Text provided -

◇ ◇ ◇ ◇ ◇ ◇ ◇

= Babacar Khane =

Senegalese yogi

Babacar Khane (born January 2, 1935), also known as Yogi Khane, Yogi Babacar Khane and Maître Khane, is a practitioner of yoga, author, and mystical poet. His work has focused on the diffusion of yoga in Europe and its introduction into medical treatments. He founded the International Yoga Institute and an international yoga teacher training school, active now in Africa, America, Asia and Europe. He introduced a new way of teaching yoga based on Indian Hatha yoga asanas, Egyptian postures and Chinese exercises attributed by the Shaolin monks to Bodhidharma. He is one proponent of "Egyptian yoga", a branch of yoga based on the observation of the ancient-Egyptian art.

== Biography ==
Khane was born in Dakar, into a Sufi family. He learned yoga at an early age and became a disciple of Paramahansa Yogananda. He founded the first center of the International Yoga Institute (or Institut International de Yoga) in Dakar, in 1960. In 1964, he was invited by Philippe Baumgartner, a French gerontologist and author of several books (among them, L'Homme et son Âge, Julliard, Paris, 1959; and 101 Conseils pour retrouver et développer la mémoire, Hachette, Paris, 1976, ISBN 2-01-002324-2) to take part with him in several international medical conferences in order to explain and show how yoga might be helpful against the ageing process. In 1965, Baumgartner asked him to collaborate with him in the treatment of his rheumatic patients in Aix-les-Bains. Both organised later an annual course of treatment in Gorée. This collaboration lasted until the death of Baumgartner in 1980 and was very important for the genesis of the therapeutic and preventive yoga method created by Khane. Baumgartner introduced Khane in several important European yoga schools and federations who invited him soon to give often seminars and hatha-yoga demonstrations. In 1972, he opened his first yoga teacher training school in Switzerland. In 1974, he became a member of the pedagogic committee of the Fédération Française de Yoga (called now the FNEY). In 1978, he decided to leave this Federation and devote himself entirely to the development of the International Yoga Institute in Europe, Africa and America. His yoga school now has branches in many countries throughout the world.

◇ ◇ ◇ ◇ ◇ ◇ ◇

Extracted entries -
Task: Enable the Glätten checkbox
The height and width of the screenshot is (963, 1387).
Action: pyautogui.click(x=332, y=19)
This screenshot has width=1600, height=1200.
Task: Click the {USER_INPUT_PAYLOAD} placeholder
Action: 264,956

◇ ◇ ◇ ◇ ◇ ◇ ◇

Problems to solve -
1. Answer from the Babacar Khane text:
(a) What is "Egyptian yoga" based on?
(b) In what city and year did Khane found the first center of the International Yoga Institute?
(c) Of which federation's pedagogic committee did Khane become a member in 1974?
2. Pick up the Babacar Khane text after its final sentence and keep writing it.
The data has no connection to the Babacar Khane text.

Answer section -
1.
(a) The observation of ancient-Egyptian art.
(b) Dakar, in 1960.
(c) The Fédération Française de Yoga (now called the FNEY).

2.
==Khane's teaching method==
When he began to introduce yoga in the treatment of Baumgartner's old and rheumatic patients, Khane had to adapt his teaching to the limited abilities of this new audience. For pedagogic reasons, he decided to introduce into his hatha-yoga lessons some Chinese exercises based on the inner style (Nei Shia) of the kung-fu method attributed to the Indian Buddhist monk Bodhidharma. He used in addition some postures depicted in the temples of ancient Egypt, which he calls "Egyptian yoga".

== Khane and Egyptian yoga ==

An Egyptian attitude, Dendera Temple.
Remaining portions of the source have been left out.